WHAT TO DO: Please count the lines in the data below that hold "agent" and answer with the number by itself.

***

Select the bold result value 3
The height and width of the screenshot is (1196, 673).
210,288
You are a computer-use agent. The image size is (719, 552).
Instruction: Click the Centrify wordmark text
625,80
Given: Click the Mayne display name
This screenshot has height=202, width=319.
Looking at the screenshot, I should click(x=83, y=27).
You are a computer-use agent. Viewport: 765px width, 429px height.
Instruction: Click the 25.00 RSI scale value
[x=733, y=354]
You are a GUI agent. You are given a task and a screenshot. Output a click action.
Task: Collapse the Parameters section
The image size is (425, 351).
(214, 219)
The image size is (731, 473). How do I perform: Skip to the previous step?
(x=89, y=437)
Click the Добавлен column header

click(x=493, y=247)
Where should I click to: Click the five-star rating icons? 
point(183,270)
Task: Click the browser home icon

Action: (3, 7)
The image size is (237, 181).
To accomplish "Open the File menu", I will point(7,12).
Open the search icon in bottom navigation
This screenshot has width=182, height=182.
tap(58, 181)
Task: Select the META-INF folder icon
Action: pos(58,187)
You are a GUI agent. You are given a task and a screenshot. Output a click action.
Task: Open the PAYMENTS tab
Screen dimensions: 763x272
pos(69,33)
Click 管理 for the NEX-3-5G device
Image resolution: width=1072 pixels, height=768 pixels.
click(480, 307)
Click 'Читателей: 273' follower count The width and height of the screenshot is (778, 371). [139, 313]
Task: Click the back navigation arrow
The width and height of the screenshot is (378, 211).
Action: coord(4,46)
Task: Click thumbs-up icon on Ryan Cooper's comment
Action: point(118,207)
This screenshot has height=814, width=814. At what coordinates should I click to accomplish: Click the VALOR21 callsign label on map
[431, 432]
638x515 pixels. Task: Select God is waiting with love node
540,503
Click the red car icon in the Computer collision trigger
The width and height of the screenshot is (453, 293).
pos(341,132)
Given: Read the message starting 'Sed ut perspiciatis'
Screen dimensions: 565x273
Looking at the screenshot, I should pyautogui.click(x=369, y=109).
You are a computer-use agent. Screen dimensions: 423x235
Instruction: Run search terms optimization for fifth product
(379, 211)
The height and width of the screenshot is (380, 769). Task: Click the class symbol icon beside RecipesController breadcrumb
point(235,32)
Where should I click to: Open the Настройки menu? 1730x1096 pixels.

***

RESPONSE BOX: 5